> **Source text**
--*--

Design a News Feed System
A news feed system displays a personalized, constantly updating list of posts from friends, pages, and groups. Examples include Facebook News Feed, Twitter Timeline, and Instagram Feed.
Table of Contents
- Requirements
- Back of the Envelope Estimation
- System APIs
- High-Level Design
- Feed Generation Strategies
- Database Design
- Deep Dive
- Ranking Algorithm
- Key Takeaways
- Interview Tips
Requirements
Functional Requirements
- Post creation: Users can create posts with text, images, videos
- Feed generation: Generate personalized feed from friends/followees
- Feed viewing: Users can view their news feed with infinite scroll
- Interactions: Like, comment, share posts
Non-Functional Requirements
| Requirement | Description |
|---|---|
| Low latency | Feed should load in < 500ms |
| High availability | 99.99% uptime |
| Scalability | Support billions of users |
| Consistency | Eventual consistency acceptable |
Extended Requirements
- Push notifications for new posts
- Support for different media types
- Content moderation
- Ad integration
Back of the Envelope Estimation
Traffic Estimates
Daily Active Users (DAU): 500 million
Avg friends per user: 500
Avg posts per user per day: 2
Feed refreshes per user per day: 10
Total feed requests: 500M × 10 = 5 billion/day
= ~58,000 requests/second
New posts: 500M × 2 = 1 billion posts/day
= ~12,000 posts/second
Storage Estimates
Post metadata: ~1 KB per post
Posts per day: 1 billion
Posts per year: 365 billion
Storage per year: 365B × 1KB = 365 TB (metadata only)
Media storage: 10× metadata = 3.65 PB/year
Memory Estimates (Cache)

--*--

> **Supplied records**
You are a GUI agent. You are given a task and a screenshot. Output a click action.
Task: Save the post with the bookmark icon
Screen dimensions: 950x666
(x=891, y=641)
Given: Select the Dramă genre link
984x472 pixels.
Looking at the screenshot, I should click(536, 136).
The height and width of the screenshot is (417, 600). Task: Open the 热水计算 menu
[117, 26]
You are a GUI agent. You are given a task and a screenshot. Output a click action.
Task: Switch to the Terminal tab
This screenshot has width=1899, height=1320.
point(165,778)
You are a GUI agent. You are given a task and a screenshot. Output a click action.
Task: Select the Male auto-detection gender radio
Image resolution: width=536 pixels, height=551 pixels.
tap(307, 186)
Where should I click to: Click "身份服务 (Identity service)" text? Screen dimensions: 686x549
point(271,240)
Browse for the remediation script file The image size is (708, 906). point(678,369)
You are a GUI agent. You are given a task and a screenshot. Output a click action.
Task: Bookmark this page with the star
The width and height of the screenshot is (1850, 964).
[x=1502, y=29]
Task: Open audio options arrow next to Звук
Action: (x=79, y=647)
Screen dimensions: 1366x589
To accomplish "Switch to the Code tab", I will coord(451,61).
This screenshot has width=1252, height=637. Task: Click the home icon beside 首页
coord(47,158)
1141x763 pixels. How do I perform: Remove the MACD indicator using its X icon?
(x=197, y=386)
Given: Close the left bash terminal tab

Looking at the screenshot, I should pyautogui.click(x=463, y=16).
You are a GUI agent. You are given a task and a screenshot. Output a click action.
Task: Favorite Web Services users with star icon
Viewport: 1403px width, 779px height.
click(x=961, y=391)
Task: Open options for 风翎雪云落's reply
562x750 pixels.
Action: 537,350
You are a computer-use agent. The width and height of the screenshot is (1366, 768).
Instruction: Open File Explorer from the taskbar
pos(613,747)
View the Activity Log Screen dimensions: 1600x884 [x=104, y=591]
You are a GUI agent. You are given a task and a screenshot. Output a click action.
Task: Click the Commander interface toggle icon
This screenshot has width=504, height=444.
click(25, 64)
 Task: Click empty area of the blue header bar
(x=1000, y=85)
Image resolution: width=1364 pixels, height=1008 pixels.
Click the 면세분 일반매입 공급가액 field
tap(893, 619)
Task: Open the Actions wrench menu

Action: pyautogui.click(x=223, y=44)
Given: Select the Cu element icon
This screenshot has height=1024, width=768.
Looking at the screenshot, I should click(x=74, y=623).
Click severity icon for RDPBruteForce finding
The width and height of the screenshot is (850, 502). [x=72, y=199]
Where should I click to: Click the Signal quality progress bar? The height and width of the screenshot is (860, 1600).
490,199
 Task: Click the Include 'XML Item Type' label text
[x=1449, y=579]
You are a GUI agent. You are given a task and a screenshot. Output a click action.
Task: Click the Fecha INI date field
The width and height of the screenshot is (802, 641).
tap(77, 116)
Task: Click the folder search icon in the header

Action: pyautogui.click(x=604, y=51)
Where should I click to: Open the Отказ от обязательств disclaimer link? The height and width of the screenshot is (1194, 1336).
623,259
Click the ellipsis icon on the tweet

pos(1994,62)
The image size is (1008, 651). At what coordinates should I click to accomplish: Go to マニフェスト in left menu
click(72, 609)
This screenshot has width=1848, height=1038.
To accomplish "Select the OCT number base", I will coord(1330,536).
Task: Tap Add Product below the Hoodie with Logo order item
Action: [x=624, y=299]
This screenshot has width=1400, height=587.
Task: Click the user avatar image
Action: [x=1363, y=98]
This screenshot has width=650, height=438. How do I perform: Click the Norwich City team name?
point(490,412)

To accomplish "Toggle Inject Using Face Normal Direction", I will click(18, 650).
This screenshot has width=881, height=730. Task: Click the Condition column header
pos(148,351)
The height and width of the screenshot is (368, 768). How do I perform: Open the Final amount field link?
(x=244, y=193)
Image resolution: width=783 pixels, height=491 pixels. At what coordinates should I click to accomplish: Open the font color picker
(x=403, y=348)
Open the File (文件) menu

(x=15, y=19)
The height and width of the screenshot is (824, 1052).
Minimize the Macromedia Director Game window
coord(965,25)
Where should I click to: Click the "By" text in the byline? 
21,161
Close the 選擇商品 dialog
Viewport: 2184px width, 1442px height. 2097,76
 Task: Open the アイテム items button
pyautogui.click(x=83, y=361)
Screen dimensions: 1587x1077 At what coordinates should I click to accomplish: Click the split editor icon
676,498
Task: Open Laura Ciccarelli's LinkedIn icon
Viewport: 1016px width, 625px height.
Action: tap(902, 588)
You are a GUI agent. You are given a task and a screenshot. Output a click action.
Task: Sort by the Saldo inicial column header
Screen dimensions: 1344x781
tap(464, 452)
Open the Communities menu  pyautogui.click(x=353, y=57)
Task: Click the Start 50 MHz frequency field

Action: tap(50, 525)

--*--

> **Direction**
In the news feed design guide, rewrite the part that opens with the words containing "Design a News" and closes with "and Instagram Feed.", putting "updates" in place of "posts" each time it occurs.

> **Solution to this problem**
Design a News Feed System
A news feed system displays a personalized, constantly updating list of updates from friends, pages, and groups. Examples include Facebook News Feed, Twitter Timeline, and Instagram Feed.